Our Team
Current lab members:
Sammy Floyd, PhD, Principal Investigator I am currently faculty in Psychology at Sarah Lawrence College. Previously, I was an NSF postdoctoral fellow in Brain and Cognitive Sciences (BCS) at MIT, working with Ev Fedorenko and Ted Gibson. I got my PhD in the Psychology department at Princeton University, working with Adele E. Goldberg and Casey Lew-Williams, and my BA at Smith College working with Jill de Villiers. I'm interested in language (especially words), language change and comprehension, and how adults and children learn (especially from a neurodiversity perspective). You can reach me by email here!
Stella Sommer, Research Assistant Stella is an undergraduate student concentrating in psychology and child development. Within LaDL, she is investigating intuitive reasoning about word origins, and its potential effects on word learning. Her work draws from areas of cognitive science such as theory theory and connectionism, as well as educational psychology and historical linguistics. In the future, she hopes to pursue clinical psychology, and is interested in attachment and regulation in early childhood and impacts of developmental trauma in adulthood.

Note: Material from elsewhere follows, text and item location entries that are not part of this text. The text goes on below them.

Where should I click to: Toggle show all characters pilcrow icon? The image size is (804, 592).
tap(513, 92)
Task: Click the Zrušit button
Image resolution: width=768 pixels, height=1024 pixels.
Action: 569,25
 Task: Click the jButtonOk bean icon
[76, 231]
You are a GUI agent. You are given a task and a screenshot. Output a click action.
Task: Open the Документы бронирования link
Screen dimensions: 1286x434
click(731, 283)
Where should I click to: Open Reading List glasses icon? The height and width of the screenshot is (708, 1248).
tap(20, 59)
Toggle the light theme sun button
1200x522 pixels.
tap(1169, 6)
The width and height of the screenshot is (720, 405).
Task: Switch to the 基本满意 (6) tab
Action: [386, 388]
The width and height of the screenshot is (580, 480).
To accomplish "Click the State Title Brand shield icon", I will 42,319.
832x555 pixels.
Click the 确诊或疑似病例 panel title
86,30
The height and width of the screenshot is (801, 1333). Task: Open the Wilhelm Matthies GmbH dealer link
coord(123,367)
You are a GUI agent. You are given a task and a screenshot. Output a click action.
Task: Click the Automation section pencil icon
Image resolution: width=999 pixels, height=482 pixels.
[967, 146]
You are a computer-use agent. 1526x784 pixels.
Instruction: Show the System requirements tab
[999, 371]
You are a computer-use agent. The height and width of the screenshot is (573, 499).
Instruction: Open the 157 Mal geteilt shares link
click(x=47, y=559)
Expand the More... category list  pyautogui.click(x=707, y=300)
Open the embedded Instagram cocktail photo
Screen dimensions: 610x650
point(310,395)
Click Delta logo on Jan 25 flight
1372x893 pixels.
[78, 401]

Grace Hutchinson, Research Assistant
Camila Castrillon, Research Assistant Camila is an undergraduate student concentrating in psychology and LGBTQIA+ studies. Their work focuses on identity and power dynamics between social groups. Camila is interested in how a person's use of language implicitly signals power or privilege and how the use of language may help or harm a person's social mobility and relationships to others. They are interested to see how these effects change across different cultural contexts varying in era, region, language, and sociopolitical climate.
Nicole Imral, Research Assistant
Avery Yanowitz, Research Assistant Avery is an undergraduate student concentrating in Spanish and creative writing. He is passionate about linguistics, and is very excited to be working with the Language and Development Lab this summer! His studies right now focus on the interplay between phonology and language acquisition, particularly how words pattern across a lexicon. He is excited to see how this research grows and develops over time.